The main problem with your code was that you called input() directly in your async function. input itself is a blocking function and does not return until a newline or end-of-file is read. This is a problem because Python asynchronous code is still single-threaded, and if there is a blocking function, nothing else will execute. You need to use run_in_executor in this case.
Another problem with your code, although not directly relevant to your question, was that you mixed the pre-python3.7 way of invoking an event loop and the python3.7+ way. Per documentation, asyncio.run is used on its own. If you want to use the pre 3.7 way of invoking a loop, the correct way is
loop = asyncio.get_event_loop()
loop.run_until_complete(main())
or
loop = asyncio.get_event_loop()
asyncio.ensure_future(main())
loop.run_forever()
Since you have a while True in your main(), there's no difference between run_until_complete and run_forever.

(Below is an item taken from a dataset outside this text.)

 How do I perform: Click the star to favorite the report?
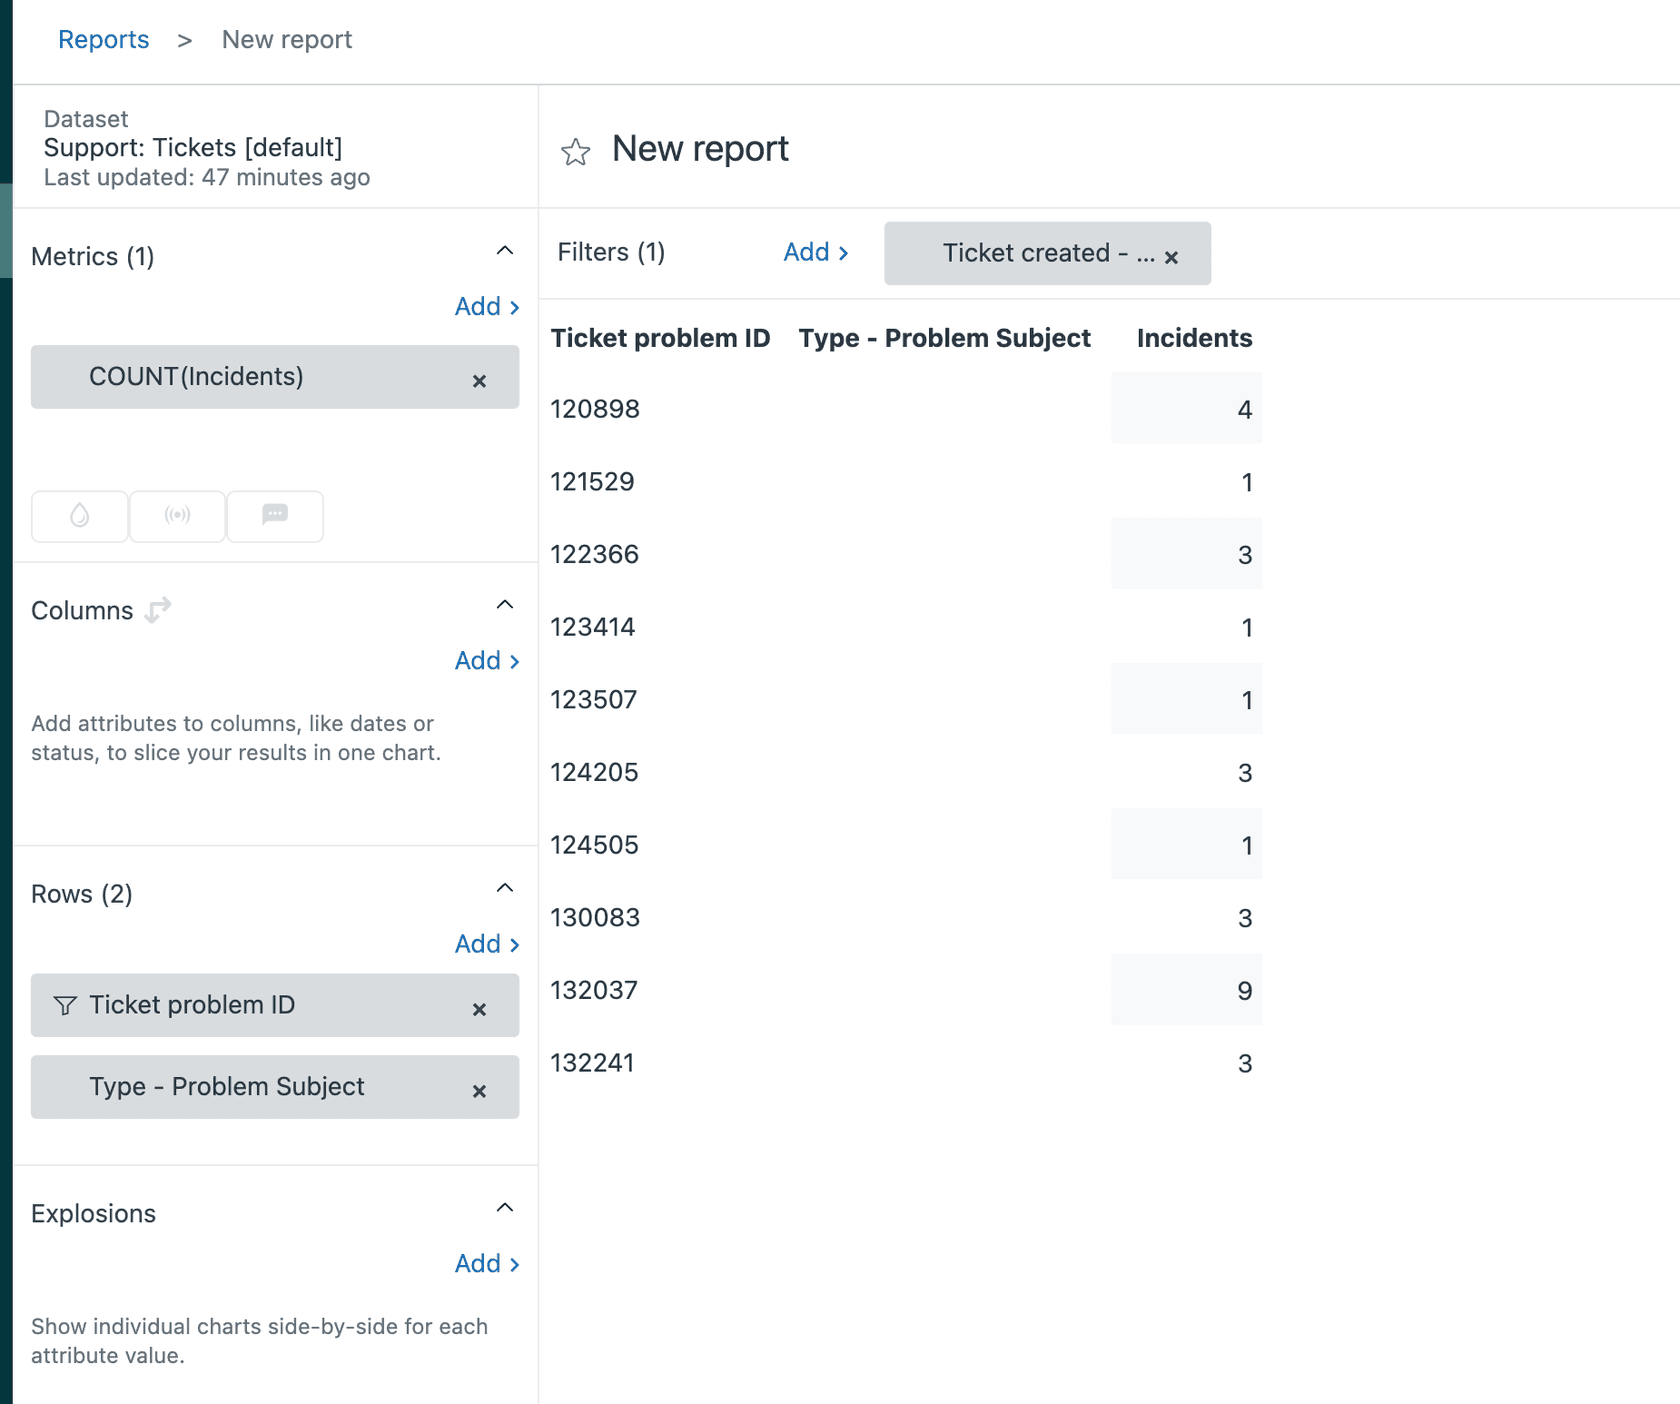point(575,152)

Lastly, there is no point in using ensure_future() in your main(). The point of ensure_future is providing a "normal" (i.e. non-async) function a way to schedule things into the event loop, since they can't use the await keyword. Another reason to use ensure_future is if you want to schedule many tasks with high io-bounds (ex. network requests) without waiting for their results. Since you are awaiting the function call, there is naturally no point of using ensure_future.

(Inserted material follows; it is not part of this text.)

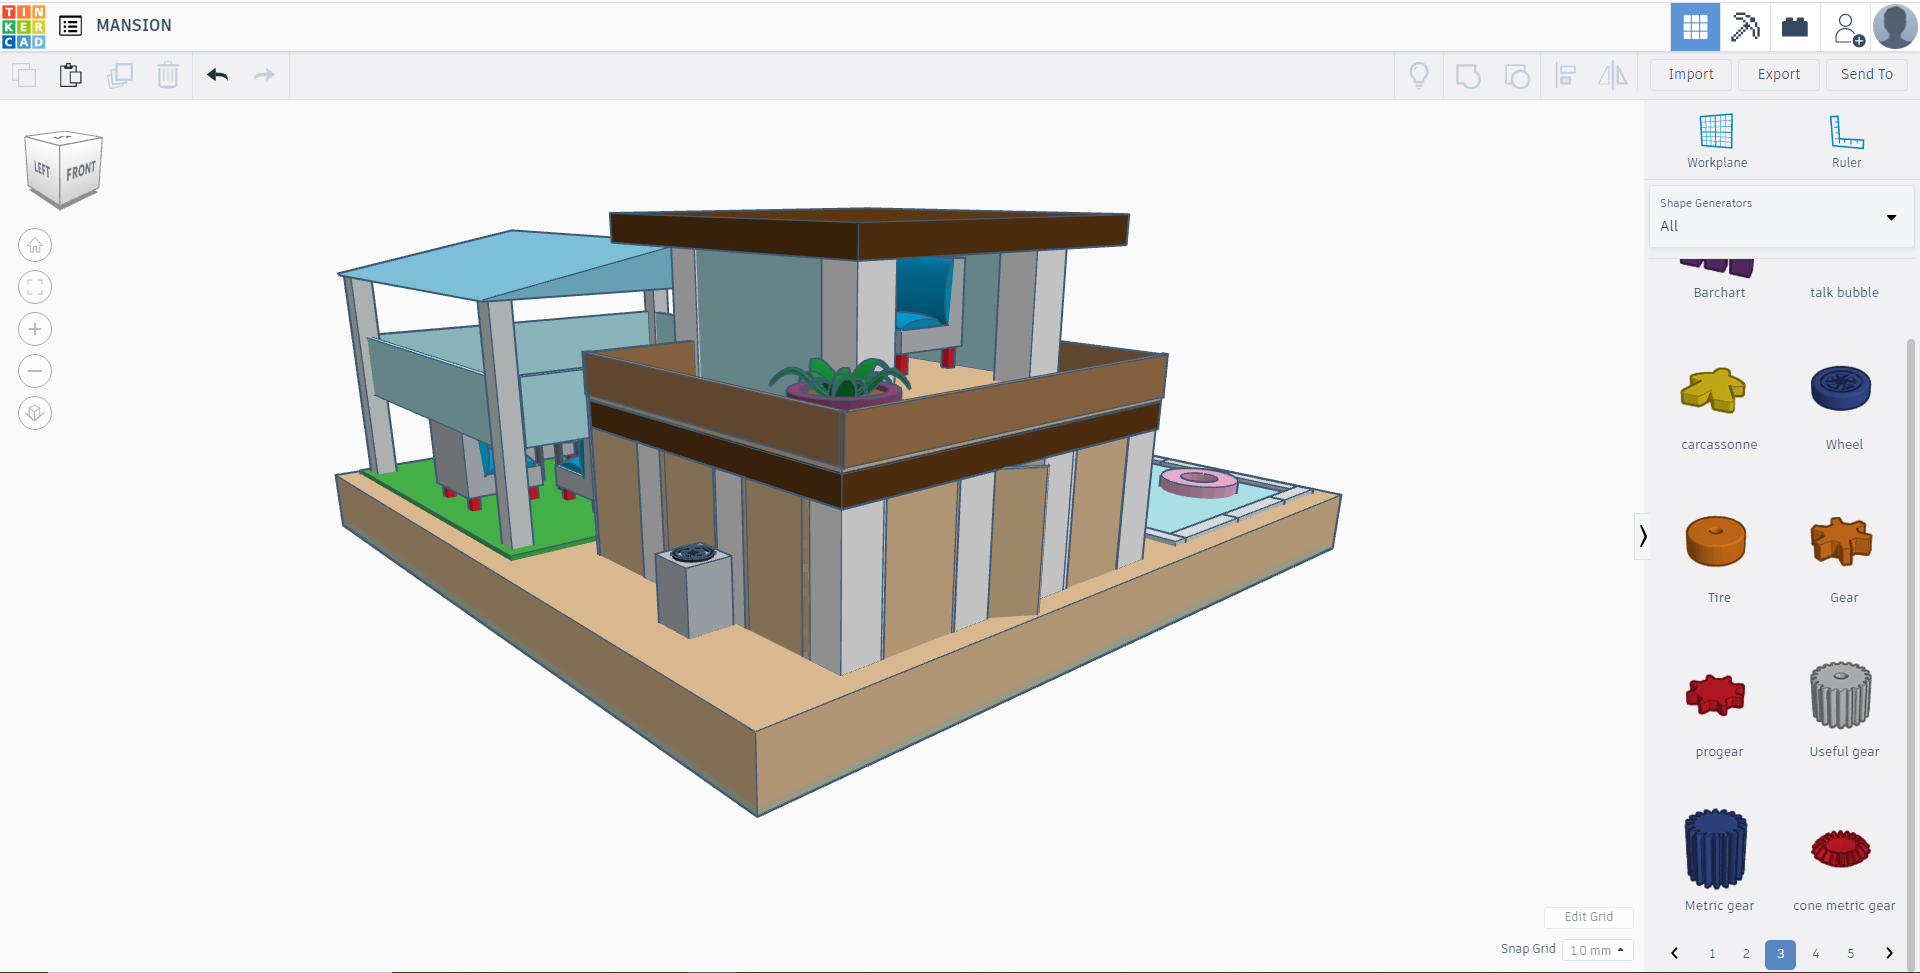Open the Blocks (Minecraft) view mode
1920x973 pixels.
point(1744,26)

Here's the modified version:
import asyncio
import os
async def action():
loop = asyncio.get_running_loop()
inp = await loop.run_in_executor(None, input, 'Enter a number: ')
await asyncio.sleep(int(inp))
os.system(f"say '{inp} seconds waited'")
async def main():
while True:
await action()
asyncio.run(main())
In this version, before a user-input is entered, the code execution is alternating between await action() and await loop.run_in_executor(). When no other tasks are scheduled, the event-loop is mostly idle. However, when there are things scheduled (simulated using await sleep()), then the control will be naturally transferred to the long-running task that is scheduled.
One key to Python async programming is you have to ensure the control is transferred back to the event-loop once in a while so other scheduled things can be run. This happens whenever an await is encountered. In your original code, the interpreter get stuck at input() and never had a chance to go back to the event-loop, which is why no other scheduled tasks ever get executed until a user-input is provided.